*** Passage to read ***

Source Code, Data, and ReproducibilityΒΆ

Pride: We expect lab members to sign their code. To quote from The Pragmatic Programmer, “Craftsmen of an earlier age were proud to sign their work. You should be, too... People should see your name on a piece of code and expect it to be solid, well written, tested, and documented.” While some code will be proof-of-concept code, it should be of a form that inspires confidence.

Language: We write code for our analyses in Python, which allows everyone in the lab to know one language and understand analytical code. Code for visualization can be Python, R, or javascript. Webserver interface code uses javascript.

Licensing: We expect code that we produce to be licensed under a 3-clause BSD license. Unless a funding agency requires something different, we’ll use this. If you have questions or concerns about licensing, feel free to raise them in Slack.

Version Control Services: We have Greenelab accounts on both bitbucket and github. We expect that lab members will maintain their code in repositories under these team accounts. We do not want lab members to commit directly to these though. Instead commits happen as described below. We will only publish using code that is held in a Greenelab repository that has gone through the review process described below.

Creating a Greenelab Repository:

  1. Create a repository under the team accout.
  2. Immediately fork this repository into one that your user account owns.
  3. Make commits to your own repository, and move code back to the Greenelab repository as described below.

Getting Code into Greenelab Repositories: Code moves from user repositories to Greenelab repositories through a process of code review. Code review is handled through pull requests. The process is described briefly below. Feel free to ask for guidance if you are uncomfortable with the process. We will revoke write access for failing to adhere to these rules.

*** End of Passage to read ***
*** Information supplied ***

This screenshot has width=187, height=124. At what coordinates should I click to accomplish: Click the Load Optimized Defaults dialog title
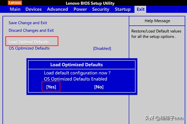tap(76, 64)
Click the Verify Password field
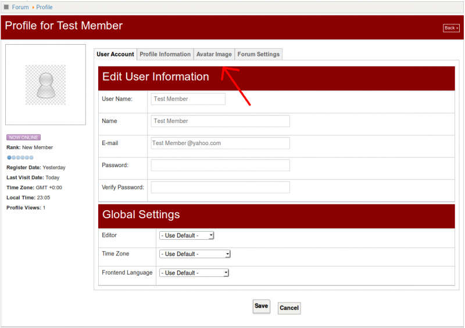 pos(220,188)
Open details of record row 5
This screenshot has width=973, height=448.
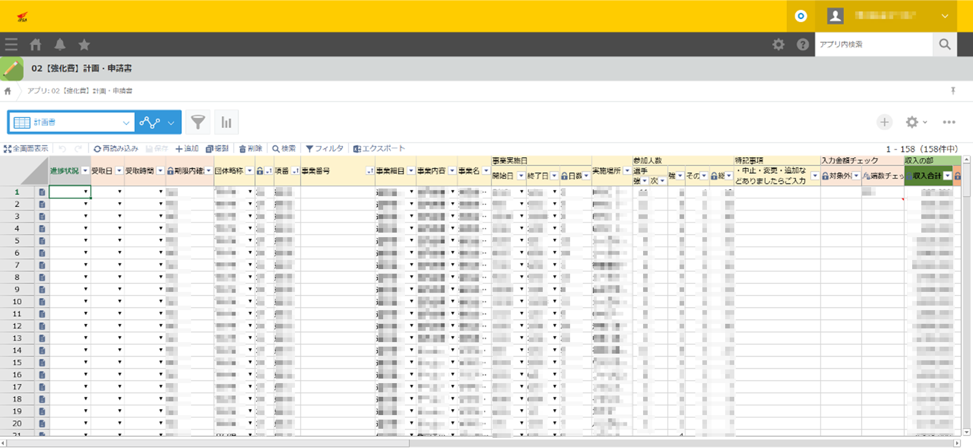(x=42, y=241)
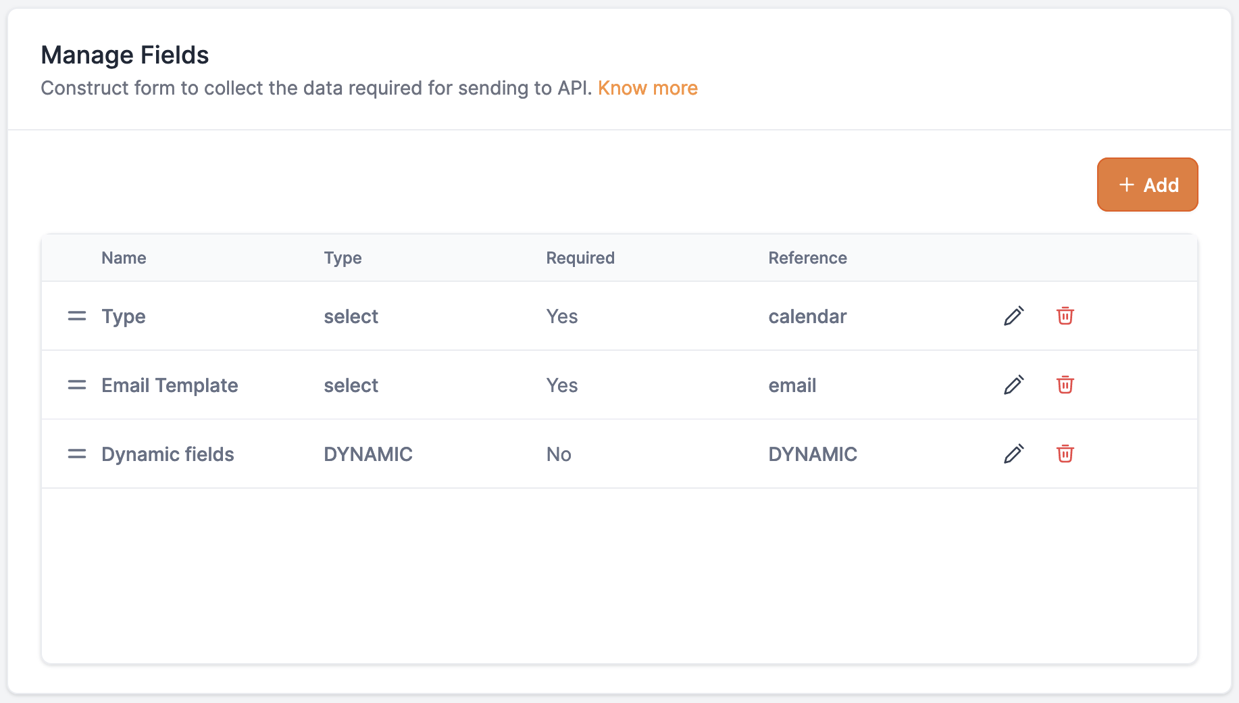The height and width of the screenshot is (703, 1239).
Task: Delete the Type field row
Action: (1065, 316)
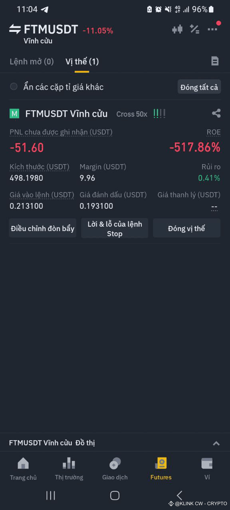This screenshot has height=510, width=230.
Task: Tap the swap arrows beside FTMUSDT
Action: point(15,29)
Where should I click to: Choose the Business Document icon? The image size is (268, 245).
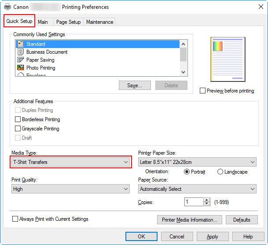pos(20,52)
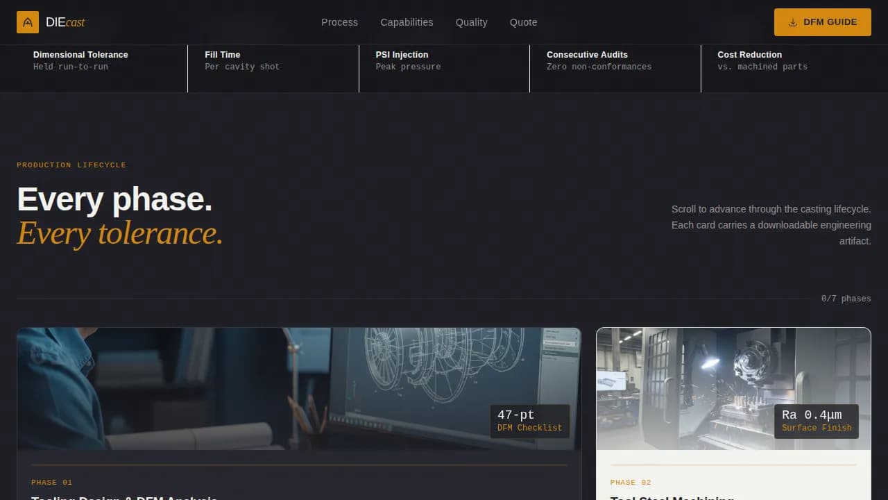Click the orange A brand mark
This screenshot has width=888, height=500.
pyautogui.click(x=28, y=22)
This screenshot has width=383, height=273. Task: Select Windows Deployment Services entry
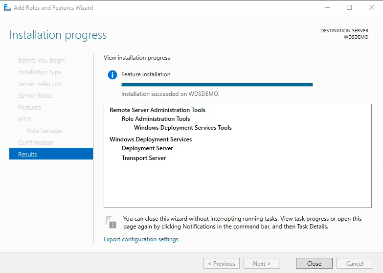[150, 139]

*** End of Information supplied ***

= To do =
- 1) Copy the code guidelines from "Creating a Greenelab" up to and including "user account owns.", swapping in "clone" for "fork".
- 2) Using the code guidelines, decide whether each statement agrees with the text. Answer yes or no for each and quote the words that decide it.
(a) Code for visualization has to be written only in Python.
(b) Lab members are expected to commit directly to the Greenelab team accounts.
(c) Code review is handled through pull requests.
You won't need the entries for any of this.

= Solutions below =
- 1)
Creating a Greenelab Repository:

  1. Create a repository under the team accout.
  2. Immediately clone this repository into one that your user account owns.

- 2)
(a) No: "Code for visualization can be Python, R, or javascript."
(b) No: "We do not want lab members to commit directly to these though."
(c) Yes: "Code review is handled through pull requests."